**Word and element pointing entries:**
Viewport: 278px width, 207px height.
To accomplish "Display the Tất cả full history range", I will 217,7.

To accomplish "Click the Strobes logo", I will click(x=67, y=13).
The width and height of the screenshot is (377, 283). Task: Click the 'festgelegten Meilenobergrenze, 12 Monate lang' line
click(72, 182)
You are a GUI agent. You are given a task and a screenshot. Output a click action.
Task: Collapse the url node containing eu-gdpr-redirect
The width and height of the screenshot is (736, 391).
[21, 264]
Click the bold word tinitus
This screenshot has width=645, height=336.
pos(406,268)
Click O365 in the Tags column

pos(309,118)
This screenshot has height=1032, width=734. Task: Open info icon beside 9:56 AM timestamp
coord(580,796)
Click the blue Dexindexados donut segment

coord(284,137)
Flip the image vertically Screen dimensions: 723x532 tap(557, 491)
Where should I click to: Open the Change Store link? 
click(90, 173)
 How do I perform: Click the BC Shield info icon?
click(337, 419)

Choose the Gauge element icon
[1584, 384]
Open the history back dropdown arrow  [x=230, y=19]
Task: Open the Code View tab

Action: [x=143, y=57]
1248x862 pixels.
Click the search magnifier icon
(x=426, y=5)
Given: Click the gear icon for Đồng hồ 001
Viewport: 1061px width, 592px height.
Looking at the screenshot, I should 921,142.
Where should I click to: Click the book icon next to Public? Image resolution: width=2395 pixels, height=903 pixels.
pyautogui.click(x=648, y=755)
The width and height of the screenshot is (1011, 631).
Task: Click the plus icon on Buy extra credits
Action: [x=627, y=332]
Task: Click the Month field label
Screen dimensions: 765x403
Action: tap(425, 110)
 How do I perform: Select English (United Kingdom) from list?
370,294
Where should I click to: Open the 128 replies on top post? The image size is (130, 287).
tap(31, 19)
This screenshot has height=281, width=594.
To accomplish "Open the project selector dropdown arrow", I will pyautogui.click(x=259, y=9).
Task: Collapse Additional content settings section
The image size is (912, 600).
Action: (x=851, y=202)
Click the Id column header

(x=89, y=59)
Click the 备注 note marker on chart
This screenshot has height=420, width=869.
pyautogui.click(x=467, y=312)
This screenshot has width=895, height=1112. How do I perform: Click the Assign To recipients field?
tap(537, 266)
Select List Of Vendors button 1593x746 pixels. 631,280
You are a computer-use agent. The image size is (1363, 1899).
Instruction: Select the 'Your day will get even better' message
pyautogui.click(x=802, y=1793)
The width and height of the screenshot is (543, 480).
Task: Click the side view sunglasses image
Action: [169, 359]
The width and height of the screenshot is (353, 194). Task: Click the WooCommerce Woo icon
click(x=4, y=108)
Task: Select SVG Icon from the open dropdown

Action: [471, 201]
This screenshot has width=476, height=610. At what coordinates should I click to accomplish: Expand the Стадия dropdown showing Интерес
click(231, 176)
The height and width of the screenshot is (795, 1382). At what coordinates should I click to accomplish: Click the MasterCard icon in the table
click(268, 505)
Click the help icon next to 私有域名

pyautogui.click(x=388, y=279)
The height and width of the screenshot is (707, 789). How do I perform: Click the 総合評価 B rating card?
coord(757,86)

**Your task:** Copy out all of the lines above word for word.

**Task answer:**
Viewport: 278px width, 207px height.
To accomplish "Display the Tất cả full history range", I will 217,7.

To accomplish "Click the Strobes logo", I will click(x=67, y=13).
The width and height of the screenshot is (377, 283). Task: Click the 'festgelegten Meilenobergrenze, 12 Monate lang' line
click(72, 182)
You are a GUI agent. You are given a task and a screenshot. Output a click action.
Task: Collapse the url node containing eu-gdpr-redirect
The width and height of the screenshot is (736, 391).
[21, 264]
Click the bold word tinitus
This screenshot has width=645, height=336.
pos(406,268)
Click O365 in the Tags column

pos(309,118)
This screenshot has height=1032, width=734. Task: Open info icon beside 9:56 AM timestamp
coord(580,796)
Click the blue Dexindexados donut segment

coord(284,137)
Flip the image vertically Screen dimensions: 723x532 tap(557, 491)
Where should I click to: Open the Change Store link? 
click(90, 173)
 How do I perform: Click the BC Shield info icon?
click(337, 419)

Choose the Gauge element icon
[1584, 384]
Open the history back dropdown arrow  [x=230, y=19]
Task: Open the Code View tab

Action: [x=143, y=57]
1248x862 pixels.
Click the search magnifier icon
(x=426, y=5)
Given: Click the gear icon for Đồng hồ 001
Viewport: 1061px width, 592px height.
Looking at the screenshot, I should 921,142.
Where should I click to: Click the book icon next to Public? Image resolution: width=2395 pixels, height=903 pixels.
pyautogui.click(x=648, y=755)
The width and height of the screenshot is (1011, 631).
Task: Click the plus icon on Buy extra credits
Action: [x=627, y=332]
Task: Click the Month field label
Screen dimensions: 765x403
Action: tap(425, 110)
 How do I perform: Select English (United Kingdom) from list?
370,294
Where should I click to: Open the 128 replies on top post? The image size is (130, 287).
tap(31, 19)
This screenshot has height=281, width=594.
To accomplish "Open the project selector dropdown arrow", I will pyautogui.click(x=259, y=9).
Task: Collapse Additional content settings section
The image size is (912, 600).
Action: (x=851, y=202)
Click the Id column header

(x=89, y=59)
Click the 备注 note marker on chart
This screenshot has height=420, width=869.
pyautogui.click(x=467, y=312)
This screenshot has width=895, height=1112. How do I perform: Click the Assign To recipients field?
tap(537, 266)
Select List Of Vendors button 1593x746 pixels. 631,280
You are a computer-use agent. The image size is (1363, 1899).
Instruction: Select the 'Your day will get even better' message
pyautogui.click(x=802, y=1793)
The width and height of the screenshot is (543, 480).
Task: Click the side view sunglasses image
Action: [169, 359]
The width and height of the screenshot is (353, 194). Task: Click the WooCommerce Woo icon
click(x=4, y=108)
Task: Select SVG Icon from the open dropdown

Action: [471, 201]
This screenshot has width=476, height=610. At what coordinates should I click to accomplish: Expand the Стадия dropdown showing Интерес
click(231, 176)
The height and width of the screenshot is (795, 1382). At what coordinates should I click to accomplish: Click the MasterCard icon in the table
click(268, 505)
Click the help icon next to 私有域名

pyautogui.click(x=388, y=279)
The height and width of the screenshot is (707, 789). How do I perform: Click the 総合評価 B rating card?
coord(757,86)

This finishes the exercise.